Henry More FRS (/ˈmɔːr/; 12 October 1614 – 1 September 1687) was an English philosopher of the Cambridge Platonist school.

Henry was born in Grantham, Lincolnshire on 12 October 1614.[1] He was the seventh son of Alexander More, mayor of Grantham, and Anne More (née Lacy).[1] Both his parents were Calvinists but he himself "could never swallow that hard doctrine."[2]

He was schooled at The King's School, Grantham and at Eton College. In 1631 he entered Christ's College, Cambridge, at about the time John Milton was leaving it. He took his BA in 1635, his MA in 1639, and immediately afterwards became a fellow of his college, turning down all other positions that were offered.[3] He would not accept the mastership of his college, to which, it is understood, he would have been preferred in 1654, when Ralph Cudworth was appointed.

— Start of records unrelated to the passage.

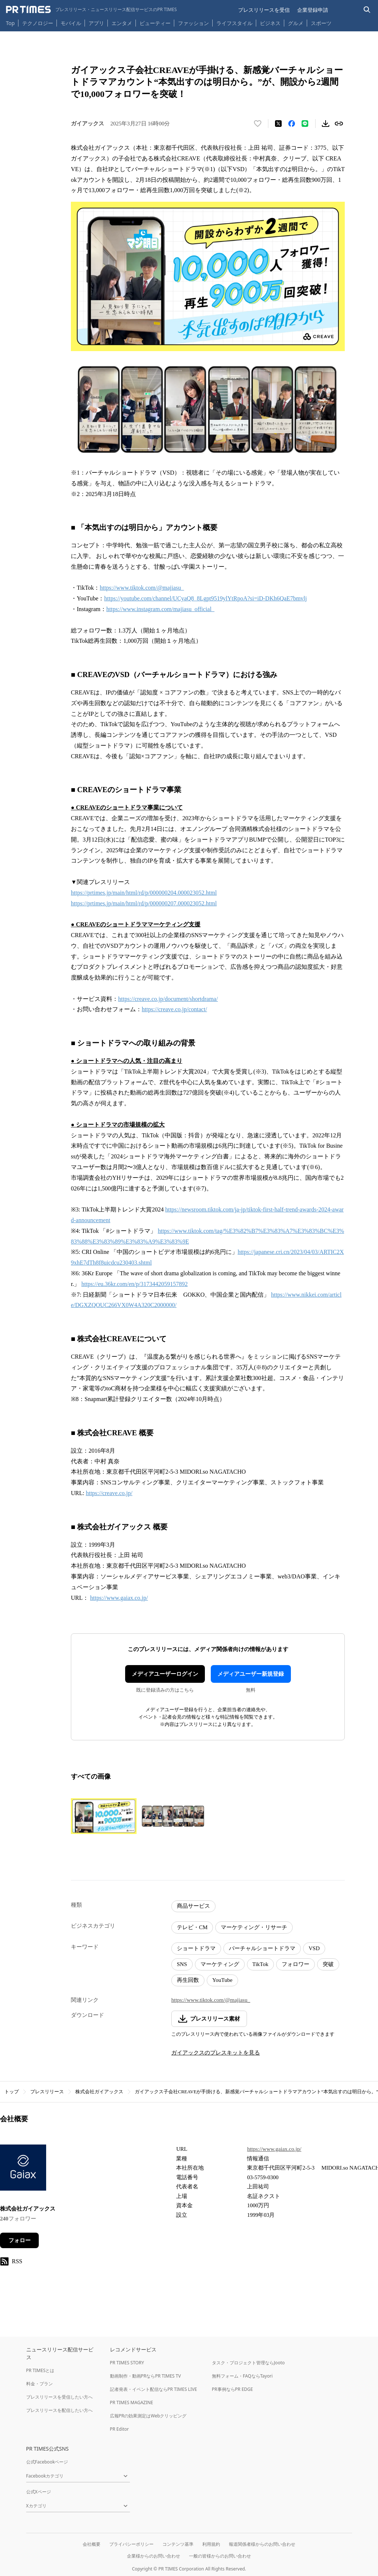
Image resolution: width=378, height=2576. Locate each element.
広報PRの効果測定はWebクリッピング (148, 2416)
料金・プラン (39, 2384)
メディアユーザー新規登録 (250, 1674)
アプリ (96, 23)
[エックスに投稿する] (278, 123)
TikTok (260, 1964)
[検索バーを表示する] (367, 10)
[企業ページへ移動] (23, 2170)
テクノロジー (37, 23)
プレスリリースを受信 (264, 9)
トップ (11, 2091)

In 1675, he finally accepted a prebend in Gloucester Cathedral, but only to resign it in favour of his friend Edward Fowler, afterwards bishop of Gloucester.

More taught many notable pupils, including Anne Finch, sister of Heneage Finch, subsequently Earl of Nottingham. She later became Lady Conway, and at her country seat at Ragley in Warwickshire, More would spend "a considerable part of his time." She and her husband both appreciated him, and amidst the woods of this retreat he wrote several of his books. The spiritual enthusiasm of Lady Conway was a considerable factor in some of More's speculations, even though she at length joined the Quakers. She became the friend not only of More and William Penn, but of Franciscus Mercurius van Helmont (1614–1699) and Valentine Greatrakes, mystical thaumaturgists of the 17th-century. Ragley became a centre of devotion and spiritualism.